● **EXTRACTED INFORMATION**:
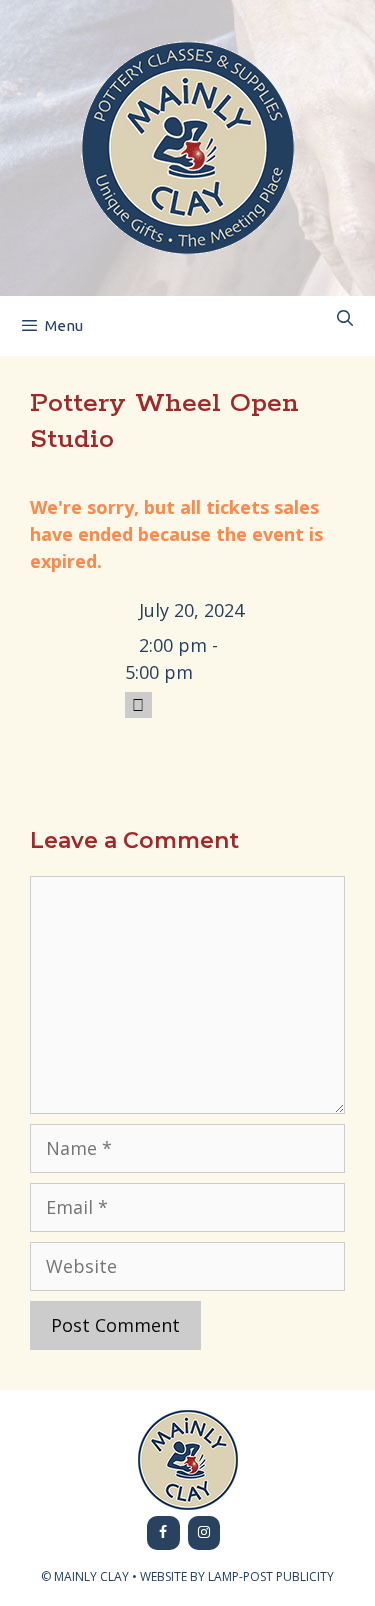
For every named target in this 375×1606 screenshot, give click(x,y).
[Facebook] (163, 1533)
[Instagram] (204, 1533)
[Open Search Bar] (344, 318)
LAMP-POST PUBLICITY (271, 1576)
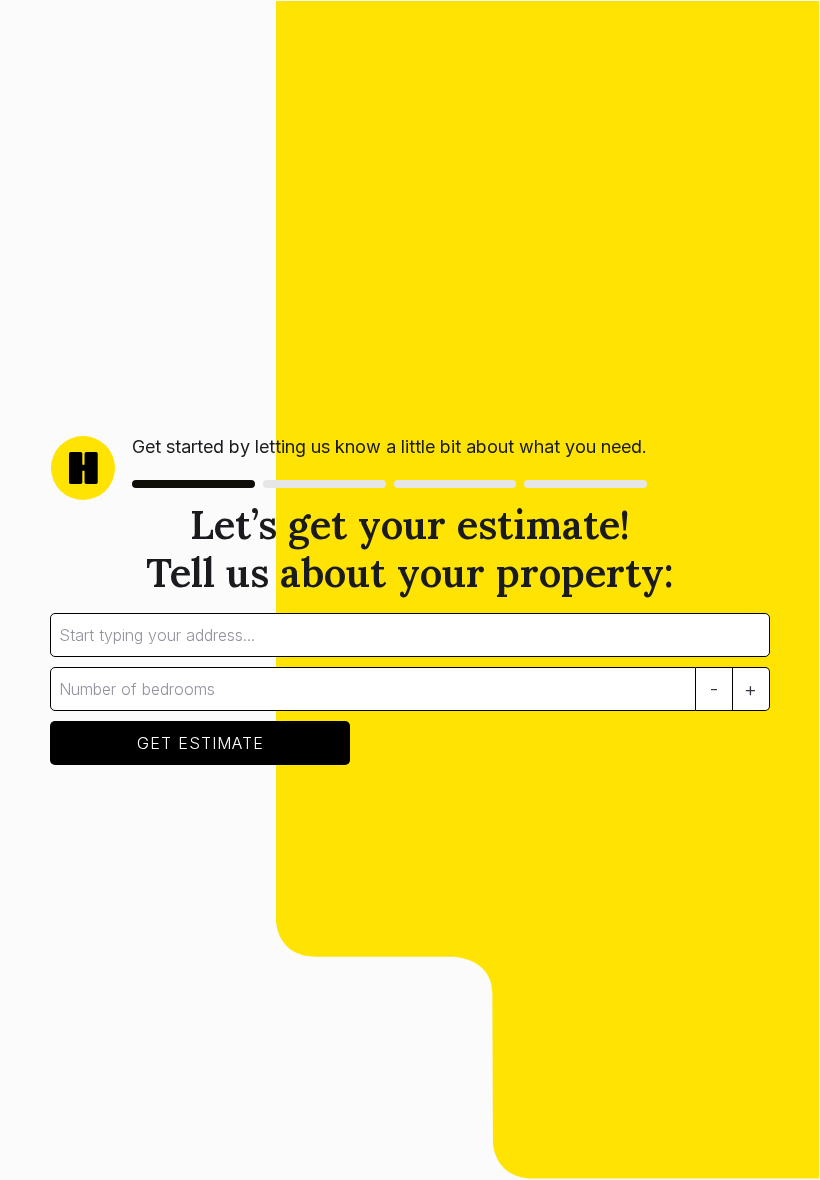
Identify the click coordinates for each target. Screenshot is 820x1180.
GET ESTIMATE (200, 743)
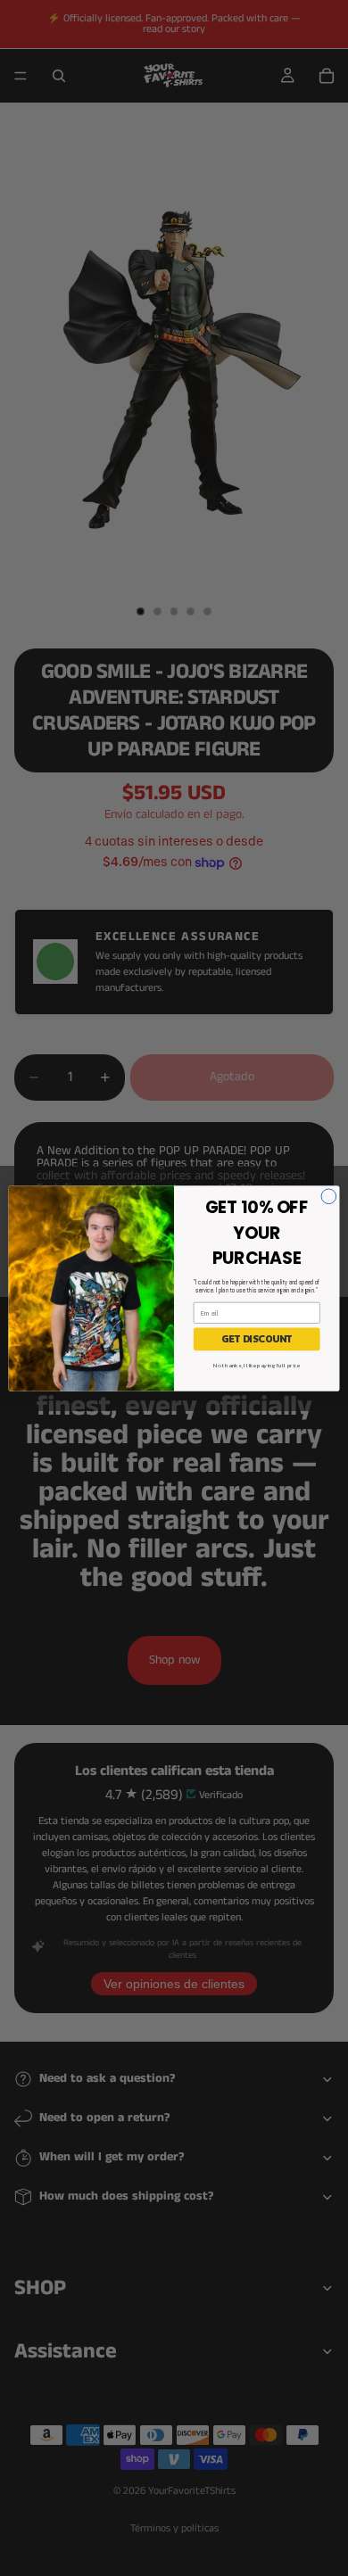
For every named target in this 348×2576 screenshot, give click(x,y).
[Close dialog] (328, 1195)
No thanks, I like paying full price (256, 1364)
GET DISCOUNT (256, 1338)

● **PROMPT**: Pictures are to be omitted. The lines from the line holding "LAMP-POST PUBLICITY (271, 1576)" through the closing line of the data above are to be set down exactly, and nothing more.

● **YOUR SOLUTION**:
LAMP-POST PUBLICITY (271, 1576)
Identify the click coordinates for each target. Screenshot is 820x1180.
GET ESTIMATE (200, 743)
For every named target in this 348×2576 screenshot, give click(x,y).
[Close dialog] (328, 1195)
No thanks, I like paying full price (256, 1364)
GET DISCOUNT (256, 1338)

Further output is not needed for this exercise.